I'm looking for a little advice about wholesaling specifically as it pertains to buyers who are non-investors. I've identified a property in foreclosure that I'm willing to offer $150K cash for; however, I expect it to present some difficultly when trying to resell to an investor. The property is worth $200K+ as-is, but it's in a market that I'm unfamiliar with, and I do not feel confident that I'll find another investor, let alone a secondary cash buyer to assign the contract to. I anticipate this deal being a double close, having holding costs, and likely sold again by conventional financing. I should mention that I'm not a real estate agent, so I would seek out an agent to sell the property for me.
Interesting question. I'm guessing you are anticipating "difficulty trying to resell to an investor" because there's not enough money in the deal for a flipper to be interested? Either that, or you don't have a buyer list or network of seasoned connections?
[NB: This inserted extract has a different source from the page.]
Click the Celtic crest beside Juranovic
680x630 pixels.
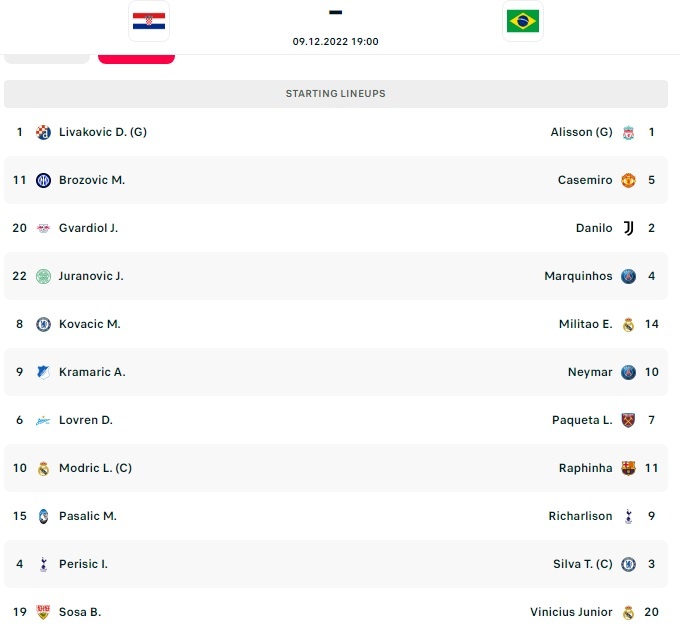(43, 276)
I highly recommend finding an agent who has investor experience him/herself AND recent experience working with both investor and retail buyers. Most realtors know very little about investing, have never heard of wholesaling and won't get what you're trying to do. So do your due diligence to find the right agent who has done investor deals (not just says "I work with investors") and has a list of investor clients who pick up the phone when the agent calls. The right agent knows the local market, knows how to market this for you to both retail and investor clients and does enough business to understand all the options in structuring a deal that makes sense for all parties.
If you are planning on a double close to a non investor owner occupant, you will have challenges with their financing. In a double closing, the end buyer must put their funds into escrow with the title company first, and then the transactional funding company sends in their money for you to close. A conventional lender many times is not comfortable with this arrangement. A smaller local bank or credit union would be more likely to fund under these circumstances. FYI, an FHA loan requires that the home has been owned by the seller for 90 days, meaning you couldn't sell it to your buyer until day 91.
In addition, if it is an REO, the asset manager will have established which title company they will close with. Many times that title company will not allow a double closing.
These things being said, it is a super hot market and many properties are getting multiple cash offers by owner occupants. This of course eliminates the financing obstacle. If you can convince the REO asset manager to move to the title company of your choice, then you could still double close. I'd recommend that you offer to pay whatever title costs the asset manager has incurred thus far when they ran title on the property.